TASK BRIEF – Copy the items below word for word, starting at their first line and ending after the line that contains "The width and height of the screenshot is (186, 98).".

Lines of data –

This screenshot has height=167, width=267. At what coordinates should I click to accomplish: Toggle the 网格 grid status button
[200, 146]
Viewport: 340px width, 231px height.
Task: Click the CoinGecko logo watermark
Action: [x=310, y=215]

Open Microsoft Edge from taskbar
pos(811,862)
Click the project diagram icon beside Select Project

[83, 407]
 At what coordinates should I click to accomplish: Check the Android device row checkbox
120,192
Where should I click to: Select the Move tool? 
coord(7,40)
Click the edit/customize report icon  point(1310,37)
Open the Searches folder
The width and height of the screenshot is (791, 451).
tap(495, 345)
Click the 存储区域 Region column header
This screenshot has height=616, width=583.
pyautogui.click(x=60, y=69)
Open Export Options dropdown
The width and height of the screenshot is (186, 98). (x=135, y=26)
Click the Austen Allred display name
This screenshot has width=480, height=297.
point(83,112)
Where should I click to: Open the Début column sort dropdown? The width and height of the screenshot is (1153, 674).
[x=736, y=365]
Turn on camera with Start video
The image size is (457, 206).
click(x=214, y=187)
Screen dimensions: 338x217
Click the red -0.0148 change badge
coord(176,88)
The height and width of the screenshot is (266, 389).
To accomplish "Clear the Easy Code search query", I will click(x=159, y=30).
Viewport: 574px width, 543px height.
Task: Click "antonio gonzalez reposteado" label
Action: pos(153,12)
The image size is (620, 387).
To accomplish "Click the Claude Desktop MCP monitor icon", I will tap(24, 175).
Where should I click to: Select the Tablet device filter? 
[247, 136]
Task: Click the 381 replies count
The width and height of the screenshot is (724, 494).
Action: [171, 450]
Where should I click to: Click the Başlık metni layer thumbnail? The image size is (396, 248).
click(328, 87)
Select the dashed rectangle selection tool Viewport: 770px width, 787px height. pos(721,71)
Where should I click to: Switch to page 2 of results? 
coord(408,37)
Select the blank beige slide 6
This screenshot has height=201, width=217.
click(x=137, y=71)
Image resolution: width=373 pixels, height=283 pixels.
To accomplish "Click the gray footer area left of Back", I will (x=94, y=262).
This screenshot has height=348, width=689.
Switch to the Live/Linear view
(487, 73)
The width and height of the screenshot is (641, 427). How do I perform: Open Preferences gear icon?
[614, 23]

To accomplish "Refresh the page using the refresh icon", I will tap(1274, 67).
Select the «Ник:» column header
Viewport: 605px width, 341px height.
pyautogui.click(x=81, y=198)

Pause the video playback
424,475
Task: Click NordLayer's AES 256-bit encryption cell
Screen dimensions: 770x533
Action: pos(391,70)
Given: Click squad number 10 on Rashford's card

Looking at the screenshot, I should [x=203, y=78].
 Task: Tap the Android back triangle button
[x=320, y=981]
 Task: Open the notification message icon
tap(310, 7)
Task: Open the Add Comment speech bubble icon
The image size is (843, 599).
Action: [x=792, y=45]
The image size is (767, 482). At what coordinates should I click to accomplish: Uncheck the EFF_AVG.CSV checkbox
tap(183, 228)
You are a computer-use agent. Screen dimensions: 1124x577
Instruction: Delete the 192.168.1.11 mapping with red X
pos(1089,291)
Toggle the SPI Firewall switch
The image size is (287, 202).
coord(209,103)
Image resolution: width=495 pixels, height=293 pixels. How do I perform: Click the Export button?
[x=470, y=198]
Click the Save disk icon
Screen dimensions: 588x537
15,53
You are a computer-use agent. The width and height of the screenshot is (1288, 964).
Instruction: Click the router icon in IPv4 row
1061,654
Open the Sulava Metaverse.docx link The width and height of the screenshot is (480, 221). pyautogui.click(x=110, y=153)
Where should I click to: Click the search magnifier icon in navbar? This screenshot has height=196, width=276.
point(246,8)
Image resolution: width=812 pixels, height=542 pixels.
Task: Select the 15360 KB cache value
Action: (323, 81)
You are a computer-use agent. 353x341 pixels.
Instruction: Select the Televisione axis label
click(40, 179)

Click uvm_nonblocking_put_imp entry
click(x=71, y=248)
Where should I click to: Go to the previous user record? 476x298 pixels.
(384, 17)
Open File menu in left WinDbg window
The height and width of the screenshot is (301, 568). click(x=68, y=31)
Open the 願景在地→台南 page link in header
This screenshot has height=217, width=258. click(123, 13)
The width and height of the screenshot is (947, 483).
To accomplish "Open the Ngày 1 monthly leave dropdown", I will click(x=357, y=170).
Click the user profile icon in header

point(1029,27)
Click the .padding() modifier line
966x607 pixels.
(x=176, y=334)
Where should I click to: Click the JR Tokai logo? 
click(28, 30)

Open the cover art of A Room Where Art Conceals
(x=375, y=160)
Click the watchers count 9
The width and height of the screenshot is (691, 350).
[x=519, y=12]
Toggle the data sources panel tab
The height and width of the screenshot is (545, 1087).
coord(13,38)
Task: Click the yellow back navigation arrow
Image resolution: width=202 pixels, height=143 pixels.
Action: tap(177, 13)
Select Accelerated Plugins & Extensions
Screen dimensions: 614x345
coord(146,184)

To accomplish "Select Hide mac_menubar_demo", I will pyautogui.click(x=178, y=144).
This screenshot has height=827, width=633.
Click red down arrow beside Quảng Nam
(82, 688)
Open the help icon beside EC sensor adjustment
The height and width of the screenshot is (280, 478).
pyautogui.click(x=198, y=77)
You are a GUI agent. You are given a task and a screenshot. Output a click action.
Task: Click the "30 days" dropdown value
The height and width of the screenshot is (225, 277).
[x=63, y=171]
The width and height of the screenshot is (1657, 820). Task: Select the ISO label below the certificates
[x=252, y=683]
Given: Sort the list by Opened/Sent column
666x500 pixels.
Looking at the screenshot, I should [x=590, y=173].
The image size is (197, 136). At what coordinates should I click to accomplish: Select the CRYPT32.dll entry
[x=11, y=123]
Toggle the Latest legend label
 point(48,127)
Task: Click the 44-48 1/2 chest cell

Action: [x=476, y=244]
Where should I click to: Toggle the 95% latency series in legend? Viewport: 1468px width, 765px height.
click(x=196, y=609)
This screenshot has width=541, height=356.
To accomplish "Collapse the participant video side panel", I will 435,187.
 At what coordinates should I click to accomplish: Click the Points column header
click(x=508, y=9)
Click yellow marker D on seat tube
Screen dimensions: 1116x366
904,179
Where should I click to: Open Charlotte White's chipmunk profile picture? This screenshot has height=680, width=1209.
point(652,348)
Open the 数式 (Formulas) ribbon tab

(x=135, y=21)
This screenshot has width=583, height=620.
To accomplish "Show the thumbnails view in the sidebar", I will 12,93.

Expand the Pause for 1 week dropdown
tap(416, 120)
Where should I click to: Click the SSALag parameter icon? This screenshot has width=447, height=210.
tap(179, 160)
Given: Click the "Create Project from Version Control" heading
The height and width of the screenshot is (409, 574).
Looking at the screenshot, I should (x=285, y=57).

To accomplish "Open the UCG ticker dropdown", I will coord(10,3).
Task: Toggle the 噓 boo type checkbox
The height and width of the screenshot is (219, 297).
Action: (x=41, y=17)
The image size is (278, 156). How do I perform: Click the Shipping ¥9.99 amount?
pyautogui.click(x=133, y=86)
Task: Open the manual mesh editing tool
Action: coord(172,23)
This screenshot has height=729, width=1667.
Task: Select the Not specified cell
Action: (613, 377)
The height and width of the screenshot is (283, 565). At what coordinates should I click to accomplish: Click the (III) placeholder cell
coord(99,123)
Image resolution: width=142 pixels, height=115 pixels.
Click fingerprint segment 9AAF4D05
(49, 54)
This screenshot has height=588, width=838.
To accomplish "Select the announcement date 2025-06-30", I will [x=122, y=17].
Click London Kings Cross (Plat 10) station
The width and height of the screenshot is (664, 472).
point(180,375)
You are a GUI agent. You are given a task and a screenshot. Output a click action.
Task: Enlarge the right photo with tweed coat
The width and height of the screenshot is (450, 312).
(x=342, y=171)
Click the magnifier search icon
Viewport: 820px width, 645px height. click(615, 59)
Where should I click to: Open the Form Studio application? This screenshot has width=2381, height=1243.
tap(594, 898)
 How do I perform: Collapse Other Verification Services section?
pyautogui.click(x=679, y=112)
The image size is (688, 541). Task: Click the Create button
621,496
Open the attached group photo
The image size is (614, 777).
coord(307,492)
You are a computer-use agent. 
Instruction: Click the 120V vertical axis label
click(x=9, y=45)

EXERCISE RESPONSE –
This screenshot has height=167, width=267. At what coordinates should I click to accomplish: Toggle the 网格 grid status button
[200, 146]
Viewport: 340px width, 231px height.
Task: Click the CoinGecko logo watermark
Action: [x=310, y=215]

Open Microsoft Edge from taskbar
pos(811,862)
Click the project diagram icon beside Select Project

[83, 407]
 At what coordinates should I click to accomplish: Check the Android device row checkbox
120,192
Where should I click to: Select the Move tool? 
coord(7,40)
Click the edit/customize report icon  point(1310,37)
Open the Searches folder
The width and height of the screenshot is (791, 451).
tap(495, 345)
Click the 存储区域 Region column header
This screenshot has height=616, width=583.
pyautogui.click(x=60, y=69)
Open Export Options dropdown
The width and height of the screenshot is (186, 98). (x=135, y=26)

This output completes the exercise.